Stringer chamou a atenção para a discrepância de custos que afeta a eficácia das forças ocidentais. O uso de interceptadores de alta tecnologia, como os sistemas Patriot PAC-3, contra drones que custam cerca de US$ 20 mil resulta em um esgotamento rápido dos estoques. Essa estratégia, além de onerosa, expõe uma vulnerabilidade crescente em cenários de conflitos prolongados. A realidade é que a dependência de sistemas caros e centralizados, juntamente com uma produção limitada, deixa as forças armadas ocidentais despreparadas para enfrentar ataques em massa.

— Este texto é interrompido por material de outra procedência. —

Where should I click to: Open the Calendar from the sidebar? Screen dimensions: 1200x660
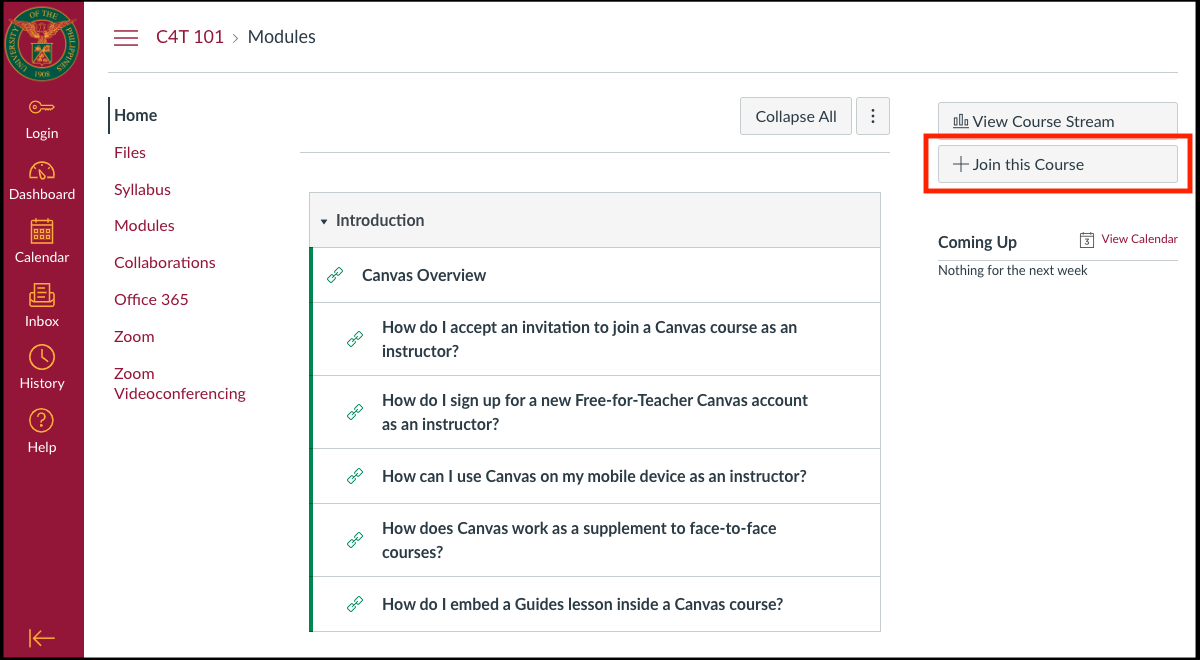click(42, 232)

Além disso, o panorama é ainda mais desafiador à medida que os antigos conceitos de defesa diminuem. Os drones e mísseis de longo alcance não apenas ameaçam as áreas de retaguarda, mas também forçam a OTAN a tomar decisões difíceis sobre quais alvos priorizar. A estrutura de comando e controle, projetada em torno de instalações grandes, também é considerada obsoleta, limitando ainda mais a capacidade de resposta rápida às novas ameaças.
A situação é ainda mais alarmante quando se considera a escassez crítica de mísseis de alta precisão, à qual os Estados Unidos têm se defrontado. O uso intensivo de armamentos essenciais durante o conflito com o Irã reduziu significativamente os estoques disponíveis, e a recuperação da capacidade de produção necessária pode levar anos. Este cenário atual exige uma rápida adaptação e inovação nas estratégias de defesa, à medida que a OTAN e as forças ocidentais se esforçam para reorientar suas capacidades diante de um inimigo cada vez mais diverso e tecnológico.
Em suma, a evolução da guerra moderna traz à tona a necessidade de repensar e adaptar as capacidades de defesa, para que as forças ocidentais possam enfrentar efetivamente as próximas gerações de ameaças aéreas.